(Records about finding elements on screens)

────────────────────

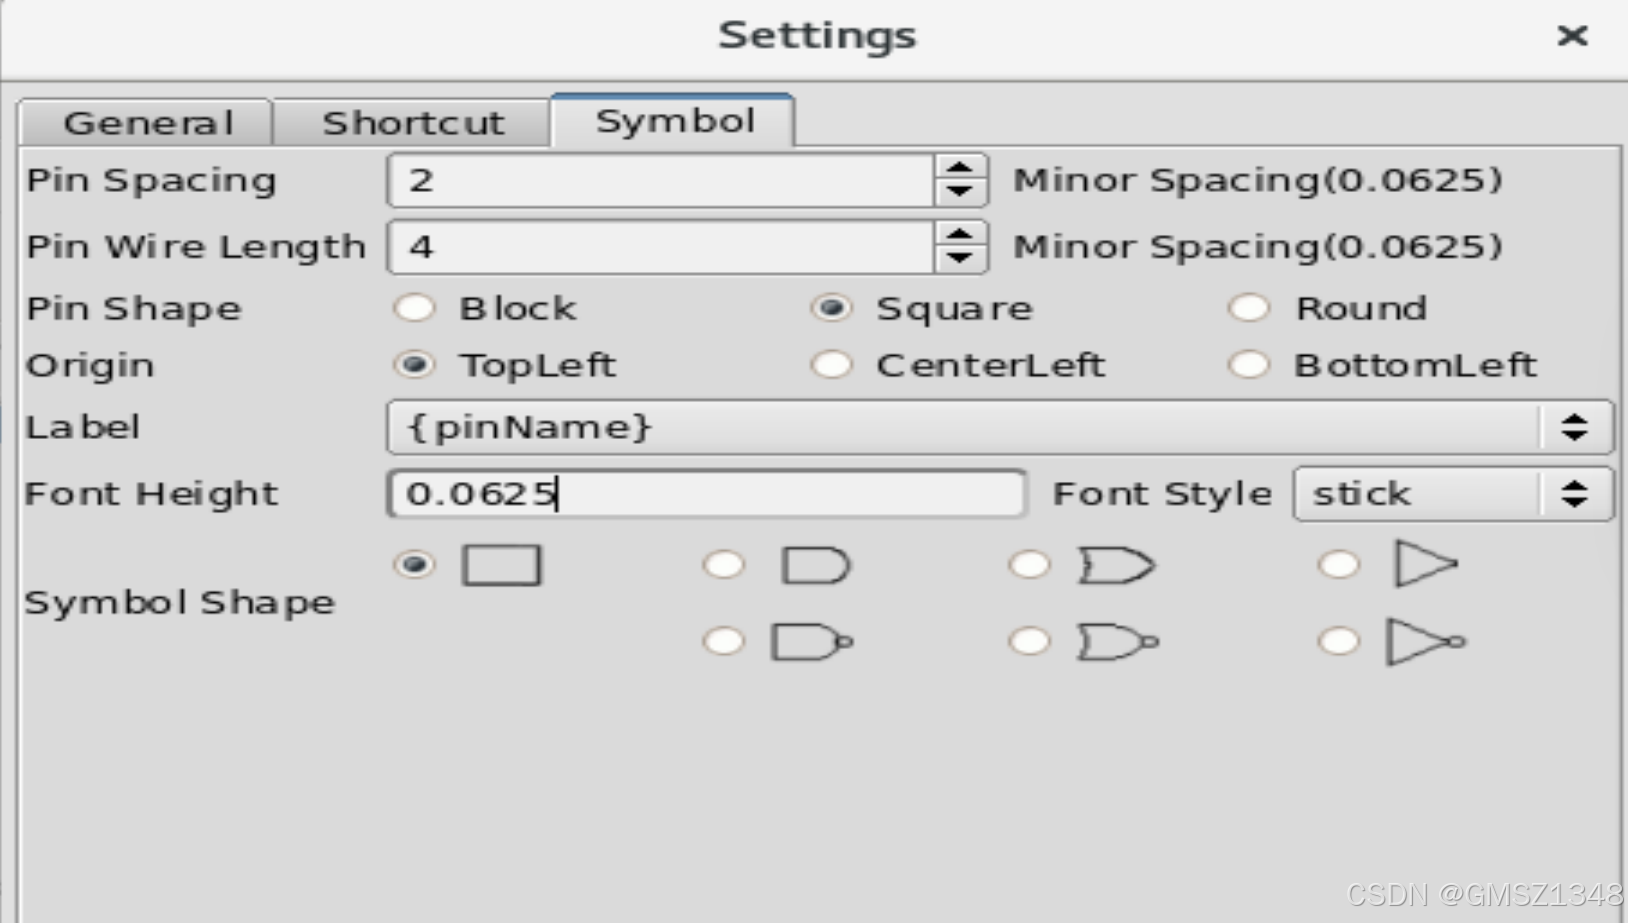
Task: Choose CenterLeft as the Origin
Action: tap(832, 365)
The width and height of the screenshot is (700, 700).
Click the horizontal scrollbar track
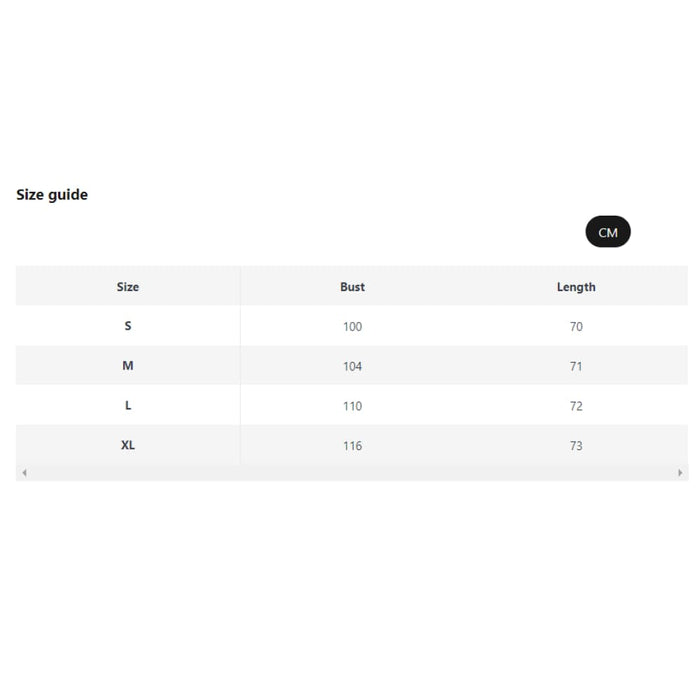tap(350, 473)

────────────────────

Pick out every line above that contains the string "height" and copy each one.

▶ EXERCISE OUTPUT:
The width and height of the screenshot is (700, 700).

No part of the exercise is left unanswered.